5. STUDY LIMITATIONS

Despite the strengths of the current analysis in its research plan and data analysis, several drawbacks exist. First, the sample size was small and may not be generalizable to all forms of PA and a selection bias could not be ruled out given the nature of our referral center. Second, both the lowest and highest BMI strata consisted mostly of women, although the results showed similar correlation patterns. Third, there are limitations of a prespecified ARR of 20 or 30 for case detection of PA. Moreover, the results of the SST and oral sodium suppression examinations as confirmatory tests for PA are not definitive for the diagnosis of PA and have their limitations.32 However, our study was designed and approved for these confirmatory tests only. Thus, validating our results using the various confirmatory tests as surrogates for the diagnosis of PA is required. Fourth, measurements of angiotensin I, angiotensin II, estrogens, and variables for calculation of insulin resistance were not available for comparison between the groups, which would have enabled further analysis. Fifth, within‐subject variability in PAC measures, which is not uncommon in PA, could have affected the single‐measure correlation validity of our analysis. Finally, although we did not find a relationship between BP and BMI, this might be explained by the fact that the patients were medically treated before being included in the study.

6. CONCLUSIONS

Our study shows that BMI has a nonlinear correlation with PAC, PRA, and ARR, as well as with confirmatory tests results.
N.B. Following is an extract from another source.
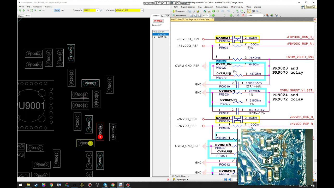The width and height of the screenshot is (334, 188).
Task: Open the Инструменты menu in PDF viewer
Action: click(x=237, y=7)
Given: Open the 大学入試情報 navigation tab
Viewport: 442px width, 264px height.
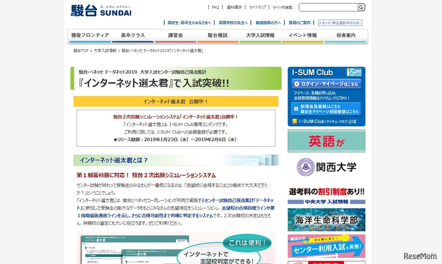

This pattern was found among patients with a positive case detection test (ARR ≥20) and confirmed PA. The PPV, NPV, and test accuracy of ARR were higher among patients with BMI <30 kg/m2 when compared with obese patients, which may affect the diagnosis of PA in this BMI group. Further studies are required to confirm this important association.

CONFLICT OF INTEREST

The authors have nothing to disclose.

Tirosh A, Hannah‐Shmouni F, Lyssikatos C, et al. Obesity and the diagnostic accuracy for primary aldosteronism. J Clin Hypertens. 2017;19:790‐797. 10.1111/jch.13041

Funding information

This research was supported in part by the Intramural Research Program of Eunice Kennedy Shriver National Institute of Child Health and Human Development, National Institutes of Health.